Observers of this year’s City Council races — apart from maybe the candidates and consultants — are nearly uniform in their view that this election has been rather boring. With the tunnel off the table and council candidates avoiding running either for or against the mayor, the campaign has a dilatory air about it, with candidates mouthing what they think are the right words in the right places. What would help make Council elections more meaningful, especially when it comes to growth and land use, is a dose of charter reform.
Generally, I am skeptical of election reform or reorganizing how Councils are organized. Usually people want to reform the election process when they lose elections, and their particular agenda hasn’t broken through. A recent local example of this sort of big change happened with the union that represents jail workers passed a change at the ballot that reduced the County Council from 13 members to 9.
Other efforts to change Council, like the CHECC (Choose an Effective City Council) effort of more than 40 years ago, have been slates. That reformist slate ended up electing three new Councilmembers, including a Republican, something unheard of in today’s Seattle. But recent efforts to construct a sustainability slate through Friends of Seattle came up empty, failing to persuade any candidates to jump into the fray.

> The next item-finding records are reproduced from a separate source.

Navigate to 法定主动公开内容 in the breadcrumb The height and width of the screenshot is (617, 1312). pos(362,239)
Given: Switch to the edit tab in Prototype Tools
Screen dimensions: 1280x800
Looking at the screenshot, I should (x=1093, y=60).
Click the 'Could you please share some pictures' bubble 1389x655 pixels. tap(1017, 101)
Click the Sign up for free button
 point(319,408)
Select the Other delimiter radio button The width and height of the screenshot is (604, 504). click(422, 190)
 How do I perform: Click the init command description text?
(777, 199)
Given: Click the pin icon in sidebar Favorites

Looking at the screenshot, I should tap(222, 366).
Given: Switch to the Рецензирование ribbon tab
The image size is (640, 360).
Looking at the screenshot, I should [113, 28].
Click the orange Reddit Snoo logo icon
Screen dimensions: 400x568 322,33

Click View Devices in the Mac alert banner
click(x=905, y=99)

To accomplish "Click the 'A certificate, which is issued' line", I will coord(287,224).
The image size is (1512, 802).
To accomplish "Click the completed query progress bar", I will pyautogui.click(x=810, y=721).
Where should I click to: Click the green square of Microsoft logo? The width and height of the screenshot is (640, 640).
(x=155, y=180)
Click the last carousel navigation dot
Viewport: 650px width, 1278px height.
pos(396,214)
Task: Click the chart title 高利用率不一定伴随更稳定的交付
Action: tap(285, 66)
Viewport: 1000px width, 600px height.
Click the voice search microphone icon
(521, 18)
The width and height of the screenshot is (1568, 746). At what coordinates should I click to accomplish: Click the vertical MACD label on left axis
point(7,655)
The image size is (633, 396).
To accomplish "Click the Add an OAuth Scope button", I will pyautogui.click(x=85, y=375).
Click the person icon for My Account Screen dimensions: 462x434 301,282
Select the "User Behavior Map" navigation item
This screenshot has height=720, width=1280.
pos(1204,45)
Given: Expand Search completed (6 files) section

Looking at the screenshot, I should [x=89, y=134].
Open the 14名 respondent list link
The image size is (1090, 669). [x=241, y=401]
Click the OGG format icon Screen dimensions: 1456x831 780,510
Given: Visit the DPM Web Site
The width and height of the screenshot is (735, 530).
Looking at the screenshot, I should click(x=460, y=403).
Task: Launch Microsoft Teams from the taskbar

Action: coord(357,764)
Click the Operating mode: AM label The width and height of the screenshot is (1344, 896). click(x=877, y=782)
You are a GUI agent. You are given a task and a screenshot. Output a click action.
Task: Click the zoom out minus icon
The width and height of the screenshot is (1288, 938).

This year should be a watershed year for the City Council, with five of nine seats up for re-election. That could be an opportunity to field a slate in opposition or for incumbents to band together behind a big issue, like land use reform. Land use is how the city can accommodate growth and even boost the economy. Instead, only two credible new candidates have emerged, Bobby Forch and Brad Meacham, who are running against Jean Godden and Bruce Harrell, respectively. Both candidates would make fine new council members (and full disclosure, I have endorsed Meacham), but their campaigns have tended toward being referendums on the job performance of the current council member rather than a referendum on issues like transit oriented development.
Several years ago I served on a panel to review the idea of district elections. The panel was created by the City Council and included advocates of district voting, proportional voting, undecided people, and, interestingly, Randy Revelle, who was part of the CHECC effort and later King County Executive.
The panel concluded that changing the system was rigging it to try and produce results that the electorate wasn’t delivering at the ballot box, and recommended keeping at large elections. I felt confident then, while helping write the recommendations, that if people wanted change they'd just vote for it.
But my mind has changed over the years, and I think we need to reset the way we elect the Council and the mayor, and how we organize their powers. The strong mayor system should produce greater results than it has over the years. While it’s true that Mayor Greg Nickels ran a very tight ship, even he struggled to reform the city’s stubborn tendency for excessive process when it comes to land use. Combining mayor and council could yield better results for land use planning.
And there is precedent for this in our region. In British Columbia, the Vancouver City Council has 11 members, out of which the mayor is chosen, and Portland has a similar system, but has only five members, including the mayor, on the council. Portland and Vancouver are often hailed as being far more progressive than Seattle on issues related to land use and sustainability. I think that’s less because of the make-up of their voters, and more about their system.
Why not start a review of the Seattle City Charter and consider several different models of electing council members? The City Charter can be amended by council after a vote of the people of the city. Also, voters can file a petition to amend the Charter, which would also go to a vote. But Council could launch an abbreviated version of a process like King County's Charter reviews and solicit ideas for changes from the public.
One idea: We could elect lots more council members, say around 50, in very small districts. The council could be more like the school board, not a professional body, and all the members would be elected at once to serve for a five-year period. The mayor’s job would be primarily to call the Council into session, sign or veto legislation, and dissolve the body for new elections.
This mostly volunteer parliamentary style system might yield more reform faster, because it would force debates between neighborhoods about growth and about the city’s future in a way that our current system can’t. Today, members are elected at large, which means their platforms can tend to be pablum. A council member from Roosevelt, for example, would be able to advocate for that neighborhood but would have to persuade other council members from other areas that Roosevelt is “taking enough growth” with proposed upzones for light rail.
Such a system would mean fewer elections with higher stakes and more debate. Our current system tends to reward candidates who run toward broad and inchoate issue areas like transportation rather than specific and real issues like road diets. It would be more better to have the road diet concept — reducing lanes for safety and effective travel for cars, bikes, and buses — debated thoroughly and a conclusion reached for the whole city. Road diets today are debated neighborhood by neighborhood, a grinding process for transportation planners and advocates.
You would think that today's large, citywide elections for council members should produce, every couple years, substantive debate on critical issues. Instead, we get lots of nice people who try to say the right things and raise lots of money. Ironically, to get bigger issues decided for the whole city, it might be better to give more voice to smaller parts of the city and longer spaces between elections. The tunnel referendum proved that Seattle could move beyond process and reach clear decisions when the stakes are high enough.